◆ Data provided ◆

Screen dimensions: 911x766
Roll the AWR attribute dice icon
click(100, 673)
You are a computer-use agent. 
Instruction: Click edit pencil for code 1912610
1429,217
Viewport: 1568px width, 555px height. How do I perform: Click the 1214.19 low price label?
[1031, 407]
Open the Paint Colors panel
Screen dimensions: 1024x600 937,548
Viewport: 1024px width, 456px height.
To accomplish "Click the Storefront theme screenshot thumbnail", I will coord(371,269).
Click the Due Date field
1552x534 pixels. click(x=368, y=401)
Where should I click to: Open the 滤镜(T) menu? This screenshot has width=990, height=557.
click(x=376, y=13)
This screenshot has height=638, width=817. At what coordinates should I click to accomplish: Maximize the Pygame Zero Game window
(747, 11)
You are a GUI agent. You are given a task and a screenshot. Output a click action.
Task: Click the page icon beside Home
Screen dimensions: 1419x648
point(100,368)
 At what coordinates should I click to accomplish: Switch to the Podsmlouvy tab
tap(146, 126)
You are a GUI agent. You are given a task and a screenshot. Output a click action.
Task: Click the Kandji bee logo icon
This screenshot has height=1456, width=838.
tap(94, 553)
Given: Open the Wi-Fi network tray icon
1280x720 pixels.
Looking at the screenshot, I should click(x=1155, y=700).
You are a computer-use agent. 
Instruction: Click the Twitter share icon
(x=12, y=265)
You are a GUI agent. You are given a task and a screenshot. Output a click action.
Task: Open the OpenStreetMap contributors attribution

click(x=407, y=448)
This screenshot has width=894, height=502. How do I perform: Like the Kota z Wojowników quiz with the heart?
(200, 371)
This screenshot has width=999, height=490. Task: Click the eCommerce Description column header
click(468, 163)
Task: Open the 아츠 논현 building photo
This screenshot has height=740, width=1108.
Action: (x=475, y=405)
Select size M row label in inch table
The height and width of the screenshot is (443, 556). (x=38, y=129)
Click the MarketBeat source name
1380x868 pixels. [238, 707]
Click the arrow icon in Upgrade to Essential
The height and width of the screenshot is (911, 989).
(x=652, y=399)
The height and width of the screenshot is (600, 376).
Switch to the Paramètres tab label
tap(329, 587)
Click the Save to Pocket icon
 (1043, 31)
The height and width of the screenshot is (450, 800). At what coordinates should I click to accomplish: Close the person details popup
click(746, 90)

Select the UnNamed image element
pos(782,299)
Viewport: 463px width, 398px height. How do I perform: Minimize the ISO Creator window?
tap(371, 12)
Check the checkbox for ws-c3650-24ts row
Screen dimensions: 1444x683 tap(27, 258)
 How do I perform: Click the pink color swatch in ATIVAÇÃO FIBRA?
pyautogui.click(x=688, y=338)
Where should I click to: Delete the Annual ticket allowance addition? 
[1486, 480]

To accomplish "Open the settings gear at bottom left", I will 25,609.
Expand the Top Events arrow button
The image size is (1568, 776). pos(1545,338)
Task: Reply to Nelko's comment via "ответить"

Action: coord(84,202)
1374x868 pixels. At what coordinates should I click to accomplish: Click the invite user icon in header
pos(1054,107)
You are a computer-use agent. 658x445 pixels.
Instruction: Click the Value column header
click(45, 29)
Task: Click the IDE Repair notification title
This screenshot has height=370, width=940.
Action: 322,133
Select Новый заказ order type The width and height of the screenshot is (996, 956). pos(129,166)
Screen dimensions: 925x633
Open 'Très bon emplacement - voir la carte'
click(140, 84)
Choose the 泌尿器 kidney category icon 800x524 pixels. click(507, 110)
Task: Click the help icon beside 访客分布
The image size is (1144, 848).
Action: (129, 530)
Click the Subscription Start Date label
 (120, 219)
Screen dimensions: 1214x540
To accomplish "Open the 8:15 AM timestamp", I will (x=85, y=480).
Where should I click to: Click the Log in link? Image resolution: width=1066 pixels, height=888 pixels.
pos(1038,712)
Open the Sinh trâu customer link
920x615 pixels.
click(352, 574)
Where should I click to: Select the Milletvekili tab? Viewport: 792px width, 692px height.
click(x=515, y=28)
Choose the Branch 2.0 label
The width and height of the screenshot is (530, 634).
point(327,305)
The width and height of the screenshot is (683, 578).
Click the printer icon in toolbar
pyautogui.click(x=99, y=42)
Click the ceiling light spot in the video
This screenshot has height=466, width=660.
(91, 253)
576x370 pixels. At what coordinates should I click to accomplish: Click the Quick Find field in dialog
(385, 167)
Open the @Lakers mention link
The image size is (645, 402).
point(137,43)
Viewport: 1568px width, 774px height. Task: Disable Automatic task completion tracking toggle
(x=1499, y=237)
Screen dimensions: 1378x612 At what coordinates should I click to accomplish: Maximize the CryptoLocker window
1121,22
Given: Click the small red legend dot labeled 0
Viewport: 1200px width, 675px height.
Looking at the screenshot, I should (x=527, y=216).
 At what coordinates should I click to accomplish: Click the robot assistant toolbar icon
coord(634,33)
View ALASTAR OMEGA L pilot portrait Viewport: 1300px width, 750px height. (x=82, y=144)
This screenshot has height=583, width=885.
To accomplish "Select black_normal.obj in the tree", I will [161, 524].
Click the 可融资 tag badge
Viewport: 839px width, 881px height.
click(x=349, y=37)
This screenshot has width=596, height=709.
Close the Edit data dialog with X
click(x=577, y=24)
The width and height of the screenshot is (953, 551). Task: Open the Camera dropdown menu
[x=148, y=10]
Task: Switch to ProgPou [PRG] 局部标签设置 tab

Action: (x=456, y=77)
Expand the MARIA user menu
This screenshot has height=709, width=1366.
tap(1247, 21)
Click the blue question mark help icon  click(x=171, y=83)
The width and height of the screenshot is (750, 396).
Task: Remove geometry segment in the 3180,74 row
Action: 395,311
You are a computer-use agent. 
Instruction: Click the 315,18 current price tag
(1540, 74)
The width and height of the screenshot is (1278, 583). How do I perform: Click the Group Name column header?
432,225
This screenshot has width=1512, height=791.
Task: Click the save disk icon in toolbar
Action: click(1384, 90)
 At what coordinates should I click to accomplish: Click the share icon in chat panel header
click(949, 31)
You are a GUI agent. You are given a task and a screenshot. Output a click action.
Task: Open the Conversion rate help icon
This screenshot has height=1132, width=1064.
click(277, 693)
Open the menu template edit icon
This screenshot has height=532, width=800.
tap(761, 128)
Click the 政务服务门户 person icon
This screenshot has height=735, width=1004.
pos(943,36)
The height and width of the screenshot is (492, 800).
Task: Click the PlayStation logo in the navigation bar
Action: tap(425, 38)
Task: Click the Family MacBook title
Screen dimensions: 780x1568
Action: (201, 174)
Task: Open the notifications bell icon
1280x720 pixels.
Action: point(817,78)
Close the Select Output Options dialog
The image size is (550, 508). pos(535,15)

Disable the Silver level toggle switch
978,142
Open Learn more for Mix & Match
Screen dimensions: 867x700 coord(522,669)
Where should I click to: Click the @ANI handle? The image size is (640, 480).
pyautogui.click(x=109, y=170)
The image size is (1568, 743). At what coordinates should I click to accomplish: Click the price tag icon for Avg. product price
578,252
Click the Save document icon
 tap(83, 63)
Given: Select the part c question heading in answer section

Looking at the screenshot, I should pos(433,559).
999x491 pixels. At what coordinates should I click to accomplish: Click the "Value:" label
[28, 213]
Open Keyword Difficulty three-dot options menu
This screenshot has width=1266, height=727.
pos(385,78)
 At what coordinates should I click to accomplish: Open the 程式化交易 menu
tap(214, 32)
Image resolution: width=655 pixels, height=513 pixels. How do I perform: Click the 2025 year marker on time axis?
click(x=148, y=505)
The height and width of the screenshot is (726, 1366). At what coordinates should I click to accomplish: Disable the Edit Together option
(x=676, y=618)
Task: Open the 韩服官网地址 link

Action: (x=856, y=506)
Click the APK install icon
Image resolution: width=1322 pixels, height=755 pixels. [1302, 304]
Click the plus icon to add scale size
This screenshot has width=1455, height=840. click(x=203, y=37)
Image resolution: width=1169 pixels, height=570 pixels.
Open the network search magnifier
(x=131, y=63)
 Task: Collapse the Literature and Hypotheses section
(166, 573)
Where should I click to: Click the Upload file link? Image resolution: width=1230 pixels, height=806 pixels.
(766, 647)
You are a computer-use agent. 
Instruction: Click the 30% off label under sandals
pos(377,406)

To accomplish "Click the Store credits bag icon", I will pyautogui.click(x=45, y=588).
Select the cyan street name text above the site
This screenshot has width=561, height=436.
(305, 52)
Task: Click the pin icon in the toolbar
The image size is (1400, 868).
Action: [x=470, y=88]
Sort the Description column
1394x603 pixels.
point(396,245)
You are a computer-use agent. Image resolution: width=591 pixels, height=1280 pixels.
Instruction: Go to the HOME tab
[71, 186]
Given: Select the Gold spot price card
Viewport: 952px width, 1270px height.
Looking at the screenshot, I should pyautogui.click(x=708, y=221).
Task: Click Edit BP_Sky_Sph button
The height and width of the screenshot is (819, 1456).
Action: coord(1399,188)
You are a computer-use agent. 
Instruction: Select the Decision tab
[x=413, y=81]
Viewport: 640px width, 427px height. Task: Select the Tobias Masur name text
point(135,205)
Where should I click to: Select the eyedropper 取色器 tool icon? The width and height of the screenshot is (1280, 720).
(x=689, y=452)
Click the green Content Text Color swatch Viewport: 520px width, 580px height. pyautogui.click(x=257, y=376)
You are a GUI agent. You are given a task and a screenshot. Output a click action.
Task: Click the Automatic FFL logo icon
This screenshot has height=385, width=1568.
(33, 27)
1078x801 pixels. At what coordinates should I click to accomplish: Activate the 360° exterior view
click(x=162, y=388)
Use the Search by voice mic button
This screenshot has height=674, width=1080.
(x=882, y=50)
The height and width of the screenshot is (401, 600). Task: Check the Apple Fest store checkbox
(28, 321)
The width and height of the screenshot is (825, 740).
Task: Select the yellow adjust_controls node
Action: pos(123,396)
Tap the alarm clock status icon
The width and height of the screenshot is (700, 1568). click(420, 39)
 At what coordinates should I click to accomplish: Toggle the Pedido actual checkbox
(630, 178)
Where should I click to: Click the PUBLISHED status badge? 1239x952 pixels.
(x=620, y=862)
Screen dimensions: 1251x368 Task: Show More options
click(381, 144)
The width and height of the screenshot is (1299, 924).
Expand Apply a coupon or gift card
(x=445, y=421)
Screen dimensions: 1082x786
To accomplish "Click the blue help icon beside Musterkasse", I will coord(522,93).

◆ Problem description ◆
Nothing but a number should be given: the count of lines above that hold "title".

◆ Exercise result ◆
2